Information shown
>>
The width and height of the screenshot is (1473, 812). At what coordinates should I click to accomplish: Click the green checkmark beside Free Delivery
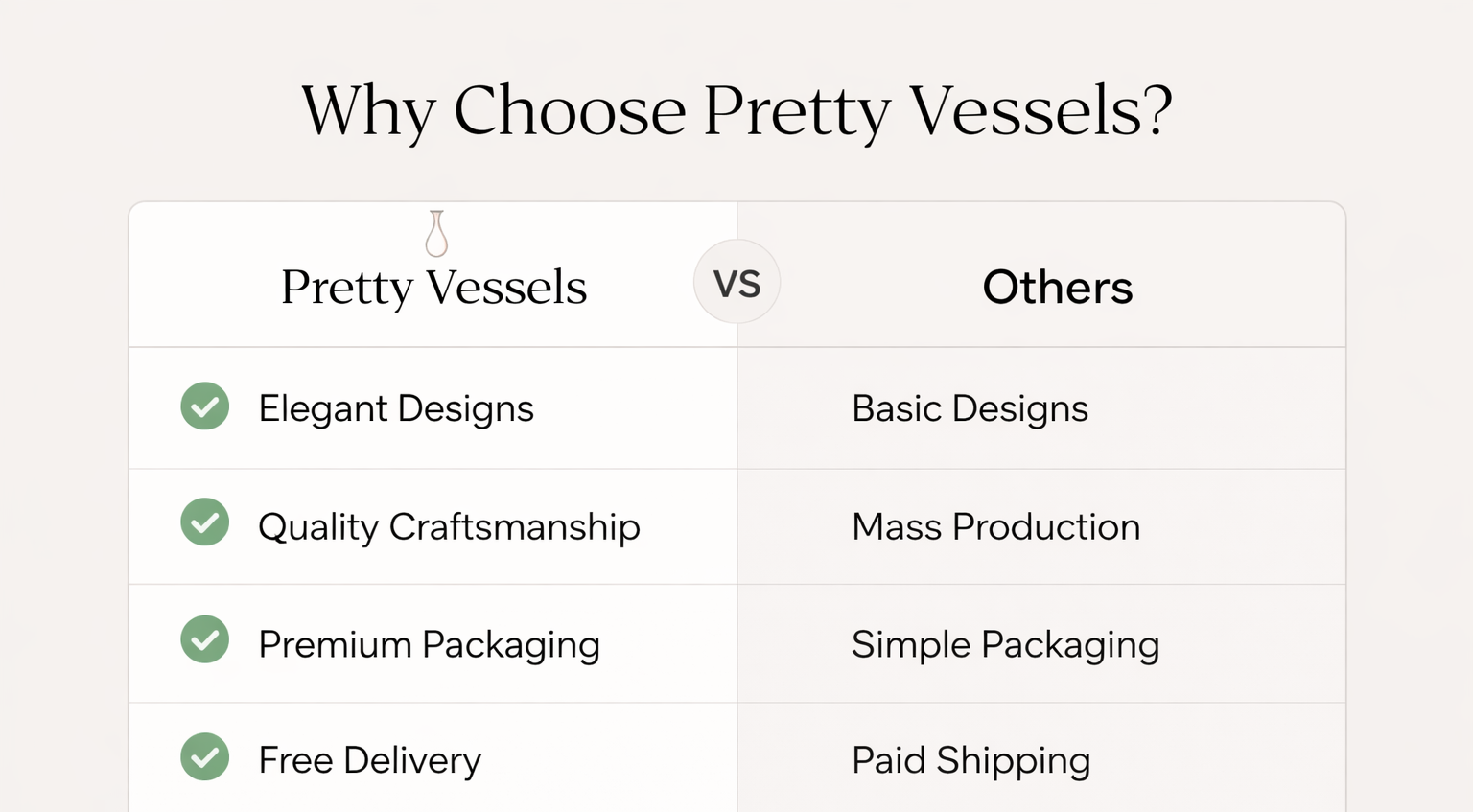(x=205, y=757)
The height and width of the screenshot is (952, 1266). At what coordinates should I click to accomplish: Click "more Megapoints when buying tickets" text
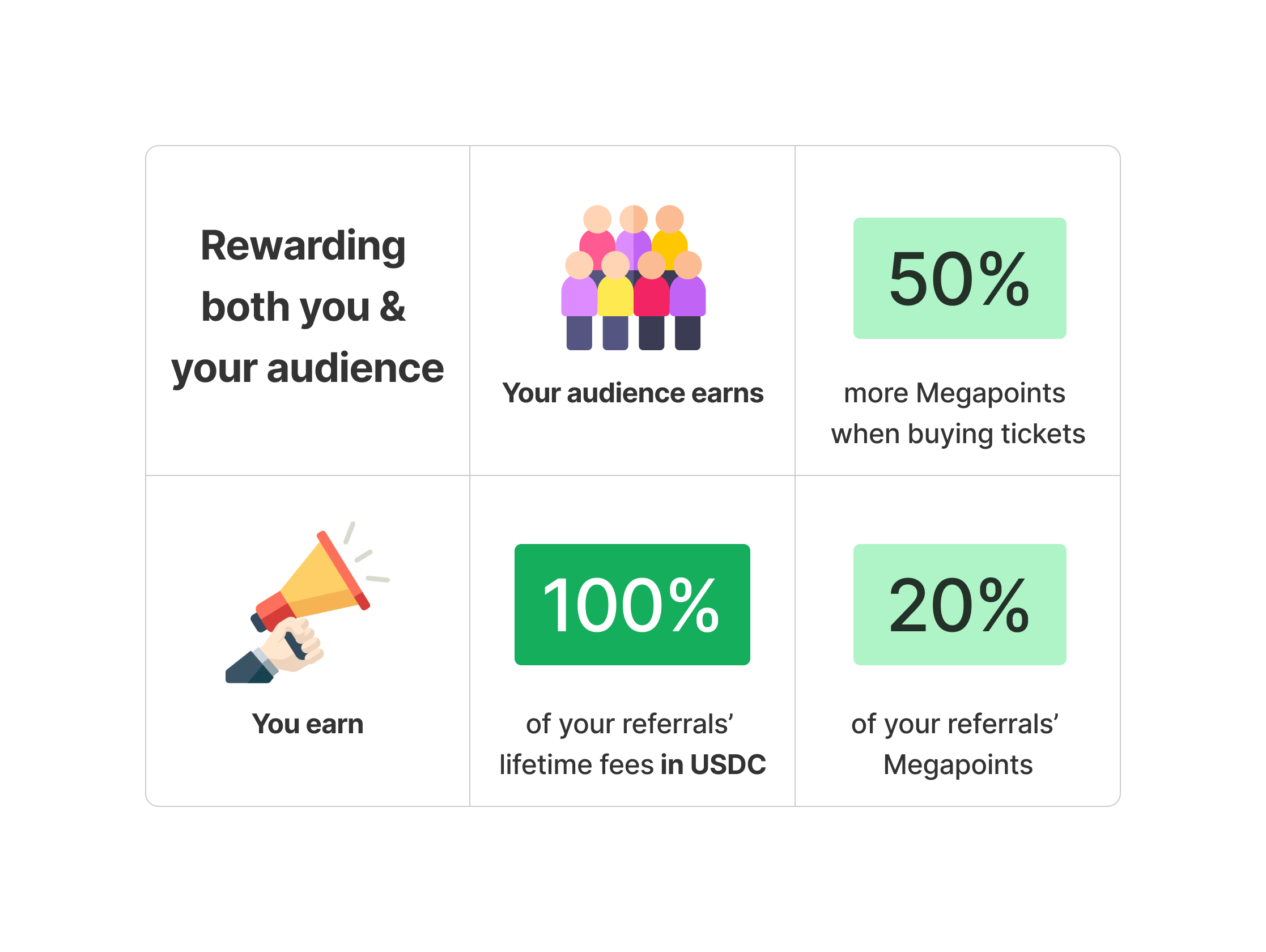coord(958,413)
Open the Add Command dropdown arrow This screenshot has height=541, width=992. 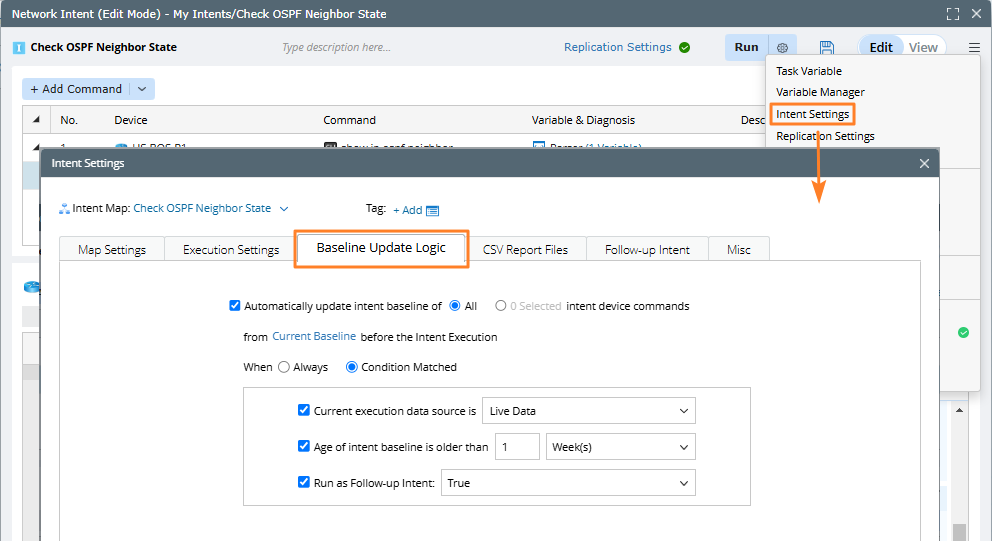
<<
Reproduce nothing but the lines running from the line with "The height and" through the end of the records, keeping both end lines and dropping the pictures.

Response below
The height and width of the screenshot is (952, 1266). At what coordinates should I click to accomplish: Click "more Megapoints when buying tickets" text
coord(958,413)
Open the Add Command dropdown arrow This screenshot has height=541, width=992. 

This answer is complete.